TMI

To me it sounds like a version of hell, but as reported by the NY Times there’s a growing market for “automatically tracking personal browsing histories for public viewing.”  Dscover.me let’s users “[a]utomagically [sic, and yuck] share what you’re up to on the web with friends and followers in real-time. Discover what your network is viewing online and see what you’ve been missing out on!”  Sitesimon.com let’s you “share your clickstream automatically using our browser add-on.”

Does no one have a filter?  Can anyone think for themselves?  I come across lots of new sites.  I share maybe 1 in 50 if it offers a uniquely helpful service, and then only with a few people.

I hate the concept.  I’m sure it will be successful.

9 thoughts on “TMI”

  1. I don't think the world is ready for that much pervasiveness. I think those ventures will fail the same way Google buzz has.

    We want to be connected, yes. But there will always be things we don't want our parents to know about.

  2. So I read the NYT article, and I'm going to have to agree with Prof. Tsay on this. I think it'd make people more passive – and have people really start doing things because others do it. But I feel as though maybe on a more limited scale it could be successful. I think this kind of stuff is more important for people who use it for job purposes – people who really need to share their information. I feel as though sharing websites with friends through the internet is just weird. I have friends who obsess over some YouTube videos – instead of having them share the online, there's a more personal and friendly experience when a friend comes over to my room and shows my roommates and me a video that they saw that was hilarious or just weird. That element is necessary I feel, and dscover.me won't allow for that. The world should stay more personal. I don't need this. At least not yet.

  3. I feel that there should be a limit on how much access people should have to others' privacy. I know that it is inevitable that privacy would eventually be harder to obtain due to increasing rate of technological development. However, that does not mean that such sites should be allowed. We still have a right to our privacy in our lives.

  4. I read the article and the website seems like a waste of time. Why would you need to see the websites people are looking at? If people wanted to share something they found online, they would send you the link. But this website seems like the new settings facebook has which lets people check in when they go places so that everyone else can see where you are. Also, a similar setting is on twitter where it posts where you are when you are posting the tweet. I feel like all these new settings and websites such as as Discover.me just make it easier for people to stalk each other. I have a feeling that these new websites are going to fail because they are just not useful or practical.

    1. Wow. This new website really just sounds like an invitation for people to stalk each other around, more than facebook or Twitter allow for already. How about FourSquare and Scvngr… checking in and letting people know where you are. Whatever happened to kids being told not to tell people their name, address, or anything personal over the internet so that no one will be able to track you down. It's interesting that public chat rooms use to be the larger concern, but now it really has become people just offering so much personal information to anyone who will take it.

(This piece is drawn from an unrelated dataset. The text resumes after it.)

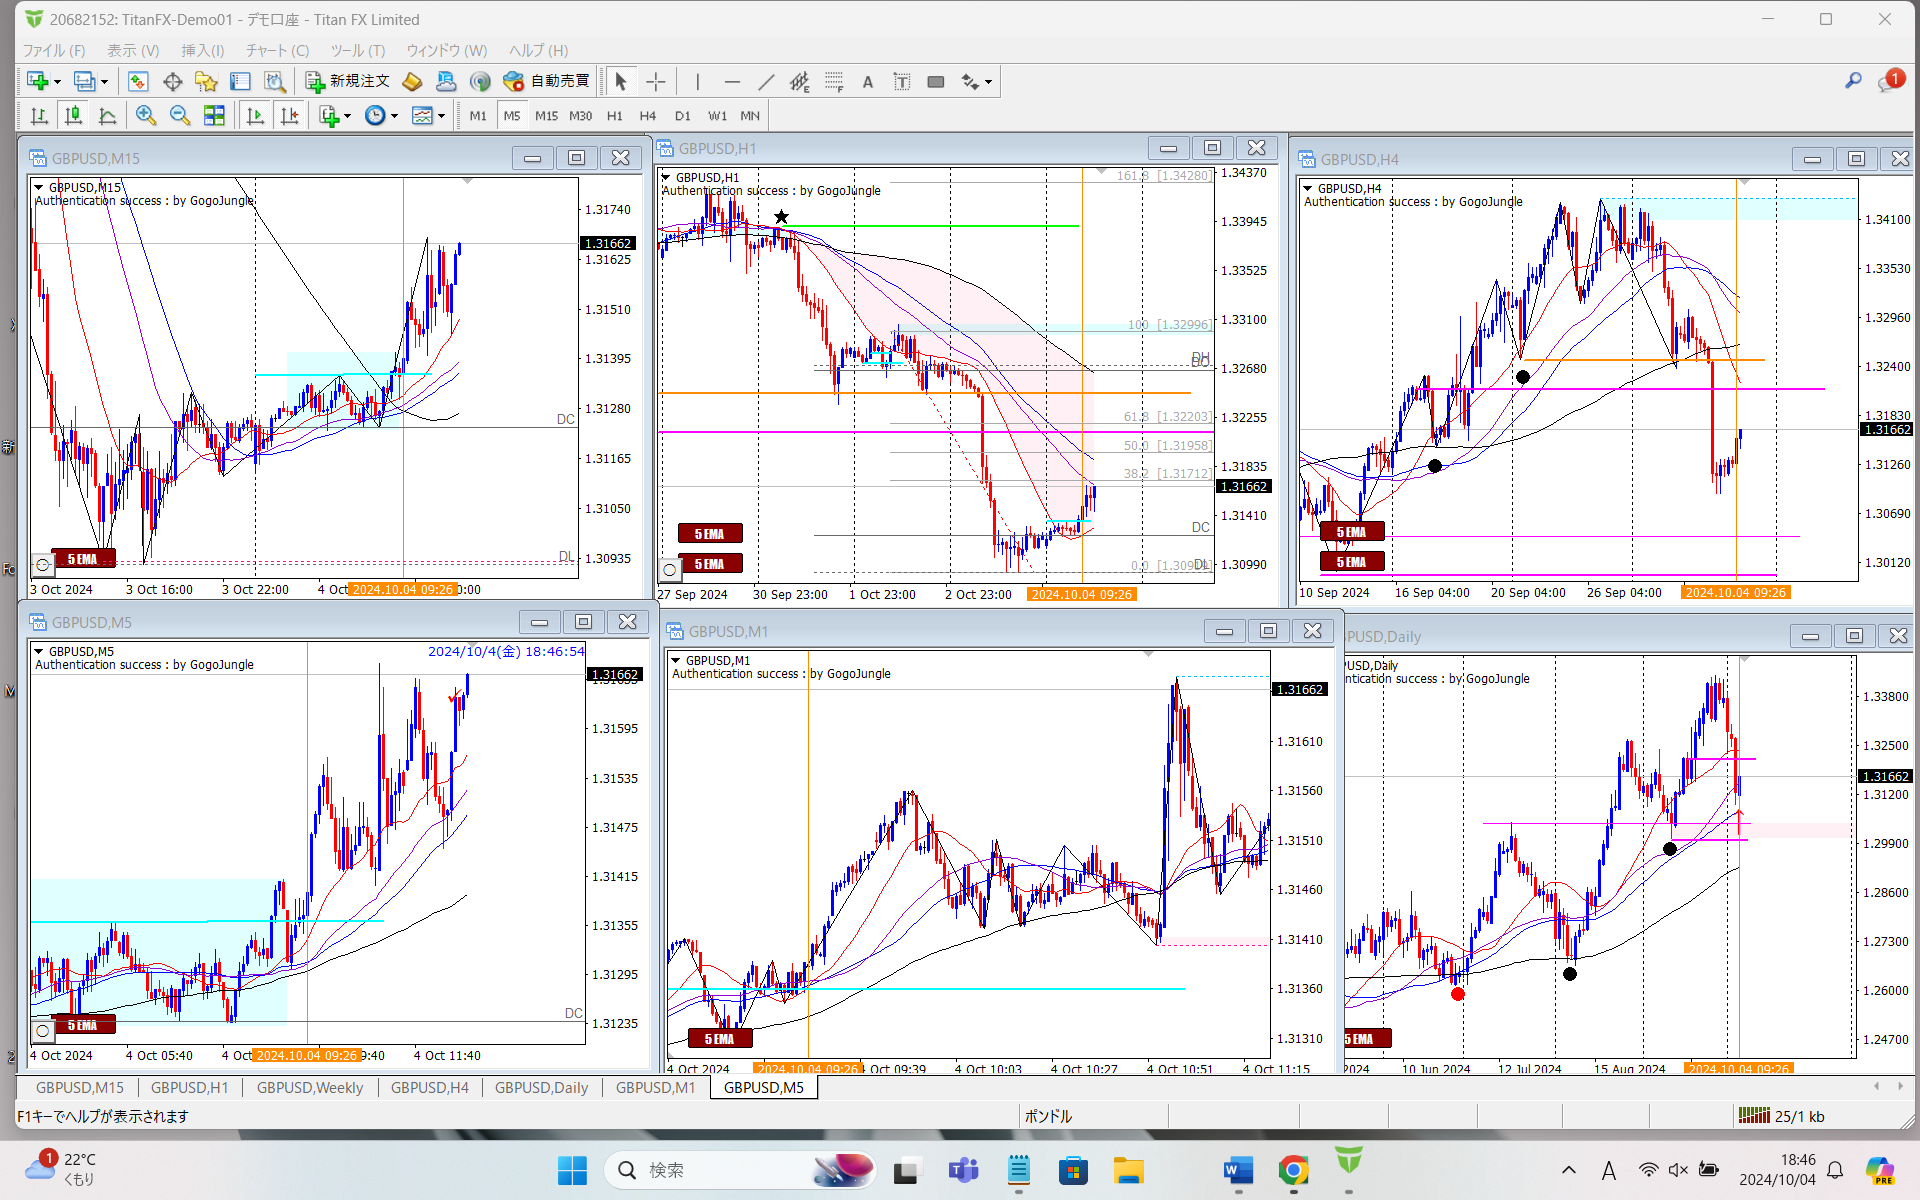
Task: Click the tile windows icon
Action: coord(214,116)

  5. I agree that these history-sharing websites have the potential to be detrimental on privacy, but I don't think that the fault lies within the website owners themselves; the website's themselves are fairly innocuous in that, ideally, an interested candidate would simply sign up, grant the website's their 'permission', and share with his community his browsing history.

    The problem, in my eyes, lies with the ease through which 'permission' is granted. I tested the waters by signing up with one of the websites, which automatically detected that I was logged in with Facebook. All I had to do was click 'allow' and it was done thanks to the ease and convenience of 'Facebook connect', all without need for password re-verification

    Bringing this into context; looking through my Facebook feed, I will not uncommonly see people posting messages that would be considered fairly atypical given the source. Later on I will find out that this particular persons 'Facebook' profile was accessed without his permission.

    Given my experiences living in a college dorm where people are always in and out of each others rooms and privacy is basically non-existent, the ease through which 'permission' is granted to these history-tracking websites does not bode well for the trusting college students who doesn't log out of Facebook obsessively everytime they leave their computer.

    1. Thoughtful perspective. No one is forced to use the sites. If users understand the implications of these sites before volunteering their information then that’s their choice, but we know most users will not understand the implications.

  6. I think the growing force behind sites like Dscover.me is this concept of "discovery" and information ranking. With information content on the web growing exponentially, it is becoming increasingly important to create a hierarchy to sort out what's important and what isn't.

    That being said, I can see the value behind information sharing (I've found/reciprocated sharing useful links via sites like twitter) but I am skeptical of the effectiveness of Dscover.me. I have heard of similar sites (sitesimon, yourversion, etc.) that share a similar goal of finding "treasure" on the web but all these sites face the problem of information overload. The real-time nature of all these sites creates a clouded atomosphere inwhich information is thrown in the user's face–contrary to the site's purpose.

    These sites, perhaps if their content were narrowed/categorized, could serve as useful resource databases.